Mira las nubes, me dijo mi abuela, hoy va a llover.
Y como no podría ser de otra manera, mi abuela siguió con el refranero de posguerra: no se puede tener el corazón abierto, al final te lo parten.
Y seguidamente, siguió cosiendo el dobladillo de mi falda. No se como puedes llevar esto tan corto, me comentó mientras se recolocaba las gafas de cerca.
Me quedé contemplándola un instante. Es paradójico como la ternura se transforma en lágrimas.
Sentada en su sillón con cuatro cojines de más para poder incorporarse fácilmente, fui definiendo sus formas: sus zapatillas de estar por casa de cuadraditos escoceses ensanchados de tantas bolitas anidadas por el tiempo, sus tobillos hinchados que sólo me contaban el tiempo que llevaban aguantándola, sus rodillas anchas debajo de las medias de color carne, el color de la carne estándar, saltándome el interrogante por el color que realmente tendrían. Su falda plisada ensanchada mil veces por el paso de tantas navidades acompañadas de turrones y polvorones, por su camisa de seda blanca, mil veces planchada con tanto amor que parecía comprada ayer y con el clínex asomándose por la manga, siempre atento a la lágrima que podía asomarse.

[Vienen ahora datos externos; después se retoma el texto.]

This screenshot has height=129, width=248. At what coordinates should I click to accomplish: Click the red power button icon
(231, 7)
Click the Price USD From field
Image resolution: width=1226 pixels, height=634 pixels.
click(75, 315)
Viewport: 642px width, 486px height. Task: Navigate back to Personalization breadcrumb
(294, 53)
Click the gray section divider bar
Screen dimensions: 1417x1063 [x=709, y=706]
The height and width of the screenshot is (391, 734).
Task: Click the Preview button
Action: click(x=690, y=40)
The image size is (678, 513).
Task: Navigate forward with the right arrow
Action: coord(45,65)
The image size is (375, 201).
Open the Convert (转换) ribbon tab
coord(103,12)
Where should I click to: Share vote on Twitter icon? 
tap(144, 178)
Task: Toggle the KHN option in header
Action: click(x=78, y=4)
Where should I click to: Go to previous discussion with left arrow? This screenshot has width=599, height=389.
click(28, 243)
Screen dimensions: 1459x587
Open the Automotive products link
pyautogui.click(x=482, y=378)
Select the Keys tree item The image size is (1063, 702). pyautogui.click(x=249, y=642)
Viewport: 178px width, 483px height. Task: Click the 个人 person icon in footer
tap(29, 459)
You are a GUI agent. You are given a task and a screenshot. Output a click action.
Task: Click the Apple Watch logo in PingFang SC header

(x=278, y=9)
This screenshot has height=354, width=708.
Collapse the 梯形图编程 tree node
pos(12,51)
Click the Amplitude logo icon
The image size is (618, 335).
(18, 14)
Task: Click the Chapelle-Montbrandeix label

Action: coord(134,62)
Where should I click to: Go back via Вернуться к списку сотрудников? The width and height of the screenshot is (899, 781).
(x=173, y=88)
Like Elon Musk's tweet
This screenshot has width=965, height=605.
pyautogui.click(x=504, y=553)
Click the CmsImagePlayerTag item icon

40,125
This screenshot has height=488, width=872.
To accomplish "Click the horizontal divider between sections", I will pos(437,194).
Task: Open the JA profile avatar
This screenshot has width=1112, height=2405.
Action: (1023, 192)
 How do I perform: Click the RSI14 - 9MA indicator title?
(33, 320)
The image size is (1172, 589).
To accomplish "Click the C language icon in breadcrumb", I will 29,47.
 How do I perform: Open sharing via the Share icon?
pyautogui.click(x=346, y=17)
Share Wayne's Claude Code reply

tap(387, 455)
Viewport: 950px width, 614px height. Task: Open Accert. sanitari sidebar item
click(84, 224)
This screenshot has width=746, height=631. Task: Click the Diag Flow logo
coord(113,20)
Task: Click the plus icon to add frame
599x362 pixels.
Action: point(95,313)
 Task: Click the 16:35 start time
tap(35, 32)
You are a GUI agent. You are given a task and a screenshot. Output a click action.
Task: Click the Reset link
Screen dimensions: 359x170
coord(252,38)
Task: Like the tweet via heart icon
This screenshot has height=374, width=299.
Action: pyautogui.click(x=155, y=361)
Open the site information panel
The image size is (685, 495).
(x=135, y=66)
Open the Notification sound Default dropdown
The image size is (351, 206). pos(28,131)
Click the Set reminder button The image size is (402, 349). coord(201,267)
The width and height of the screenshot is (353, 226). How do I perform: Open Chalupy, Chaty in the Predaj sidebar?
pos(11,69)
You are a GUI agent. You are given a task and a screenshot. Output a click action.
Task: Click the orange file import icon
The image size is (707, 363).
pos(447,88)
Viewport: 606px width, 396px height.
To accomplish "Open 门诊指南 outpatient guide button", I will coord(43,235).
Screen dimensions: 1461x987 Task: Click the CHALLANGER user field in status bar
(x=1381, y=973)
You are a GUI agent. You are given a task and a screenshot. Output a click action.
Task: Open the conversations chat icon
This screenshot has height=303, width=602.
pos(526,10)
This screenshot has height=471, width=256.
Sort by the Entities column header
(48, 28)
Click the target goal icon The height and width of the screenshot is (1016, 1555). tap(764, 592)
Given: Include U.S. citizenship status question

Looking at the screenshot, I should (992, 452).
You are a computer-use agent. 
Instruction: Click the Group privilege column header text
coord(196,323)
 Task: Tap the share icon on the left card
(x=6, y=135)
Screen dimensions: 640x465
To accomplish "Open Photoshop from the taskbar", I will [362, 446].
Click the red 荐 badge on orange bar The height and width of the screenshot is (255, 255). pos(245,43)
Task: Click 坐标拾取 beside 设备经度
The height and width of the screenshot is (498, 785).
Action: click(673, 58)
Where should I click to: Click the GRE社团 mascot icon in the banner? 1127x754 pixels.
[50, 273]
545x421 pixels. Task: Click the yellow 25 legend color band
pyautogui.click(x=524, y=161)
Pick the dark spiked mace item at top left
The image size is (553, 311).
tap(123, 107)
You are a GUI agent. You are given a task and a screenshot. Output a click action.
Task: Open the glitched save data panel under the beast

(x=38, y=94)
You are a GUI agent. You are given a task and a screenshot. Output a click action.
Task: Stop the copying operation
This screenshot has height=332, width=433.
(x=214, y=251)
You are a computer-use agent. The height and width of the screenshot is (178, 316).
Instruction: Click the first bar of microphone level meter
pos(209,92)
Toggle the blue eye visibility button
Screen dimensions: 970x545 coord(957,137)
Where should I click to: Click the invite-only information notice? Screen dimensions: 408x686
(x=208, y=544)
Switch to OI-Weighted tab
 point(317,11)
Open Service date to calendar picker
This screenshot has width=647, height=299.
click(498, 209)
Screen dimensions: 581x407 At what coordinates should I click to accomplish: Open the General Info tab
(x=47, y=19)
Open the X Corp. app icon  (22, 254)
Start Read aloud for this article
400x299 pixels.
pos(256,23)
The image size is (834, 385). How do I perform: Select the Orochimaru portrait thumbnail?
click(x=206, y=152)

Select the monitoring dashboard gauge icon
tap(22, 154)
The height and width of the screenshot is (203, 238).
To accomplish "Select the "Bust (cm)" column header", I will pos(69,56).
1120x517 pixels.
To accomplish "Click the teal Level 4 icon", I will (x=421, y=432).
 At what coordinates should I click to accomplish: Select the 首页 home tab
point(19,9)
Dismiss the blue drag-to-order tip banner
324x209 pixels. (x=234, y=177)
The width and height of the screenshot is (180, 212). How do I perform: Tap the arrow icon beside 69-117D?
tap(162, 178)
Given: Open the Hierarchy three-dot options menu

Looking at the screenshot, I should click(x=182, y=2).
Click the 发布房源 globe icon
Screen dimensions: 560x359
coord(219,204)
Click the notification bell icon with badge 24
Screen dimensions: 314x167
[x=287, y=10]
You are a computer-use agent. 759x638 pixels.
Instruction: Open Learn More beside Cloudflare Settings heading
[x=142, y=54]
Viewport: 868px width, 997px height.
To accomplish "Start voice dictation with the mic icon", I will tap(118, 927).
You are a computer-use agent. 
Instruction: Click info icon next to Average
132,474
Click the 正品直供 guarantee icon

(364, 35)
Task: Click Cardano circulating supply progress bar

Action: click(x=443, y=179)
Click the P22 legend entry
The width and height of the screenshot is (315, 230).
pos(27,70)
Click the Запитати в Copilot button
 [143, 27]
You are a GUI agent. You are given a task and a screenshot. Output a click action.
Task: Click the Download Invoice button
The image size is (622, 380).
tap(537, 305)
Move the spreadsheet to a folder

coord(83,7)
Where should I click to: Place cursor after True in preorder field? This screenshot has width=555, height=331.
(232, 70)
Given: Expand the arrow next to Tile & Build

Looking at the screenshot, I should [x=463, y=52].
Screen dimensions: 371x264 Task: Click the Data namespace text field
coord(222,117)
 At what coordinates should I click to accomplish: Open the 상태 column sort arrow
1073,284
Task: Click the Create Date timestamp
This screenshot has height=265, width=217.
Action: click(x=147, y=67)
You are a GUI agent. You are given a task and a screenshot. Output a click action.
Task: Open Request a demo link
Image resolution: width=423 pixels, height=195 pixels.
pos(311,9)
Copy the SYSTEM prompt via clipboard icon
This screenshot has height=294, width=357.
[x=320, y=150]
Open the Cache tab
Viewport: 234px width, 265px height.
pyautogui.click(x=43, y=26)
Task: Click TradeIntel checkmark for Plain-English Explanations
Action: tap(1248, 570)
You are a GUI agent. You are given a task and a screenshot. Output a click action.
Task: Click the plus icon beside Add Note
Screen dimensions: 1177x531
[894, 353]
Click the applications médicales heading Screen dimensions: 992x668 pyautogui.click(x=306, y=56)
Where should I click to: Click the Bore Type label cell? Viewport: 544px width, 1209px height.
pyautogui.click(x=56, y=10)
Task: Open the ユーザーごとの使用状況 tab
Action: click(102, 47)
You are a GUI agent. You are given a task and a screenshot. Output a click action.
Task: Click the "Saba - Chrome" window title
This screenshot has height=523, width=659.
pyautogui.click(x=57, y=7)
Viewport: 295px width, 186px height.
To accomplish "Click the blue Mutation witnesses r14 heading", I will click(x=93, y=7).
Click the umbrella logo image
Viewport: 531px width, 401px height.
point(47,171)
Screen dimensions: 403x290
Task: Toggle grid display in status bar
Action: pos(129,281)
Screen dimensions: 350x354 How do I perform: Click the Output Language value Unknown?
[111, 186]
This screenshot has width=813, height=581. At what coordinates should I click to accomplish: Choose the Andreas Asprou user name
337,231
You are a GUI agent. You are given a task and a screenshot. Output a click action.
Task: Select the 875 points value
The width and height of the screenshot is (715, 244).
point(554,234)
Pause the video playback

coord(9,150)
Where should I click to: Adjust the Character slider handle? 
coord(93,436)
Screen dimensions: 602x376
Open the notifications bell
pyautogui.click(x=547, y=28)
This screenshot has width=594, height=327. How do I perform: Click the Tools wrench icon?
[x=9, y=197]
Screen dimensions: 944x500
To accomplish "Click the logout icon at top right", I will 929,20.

Y me sacudió una revelación. Lo vi claro. El clínex no servía para recoger las lágrimas que no aguantaban sus párpados por la vejez, claro que no, el clínex era el testigo. Sí, el testigo de un amor secreto, un amor escondido, un amor eternamente olvidado y eternamente querido, el clínex sabía qué corazón rompió el de mi abuela para que nunca más se abriera.
Dejó de coser, lo cogió aún caliente por el palpitar de su pulso y me lo ofreció. Me sequé la lágrima de la ternura y así, ésta reposó con las suyas, al fin.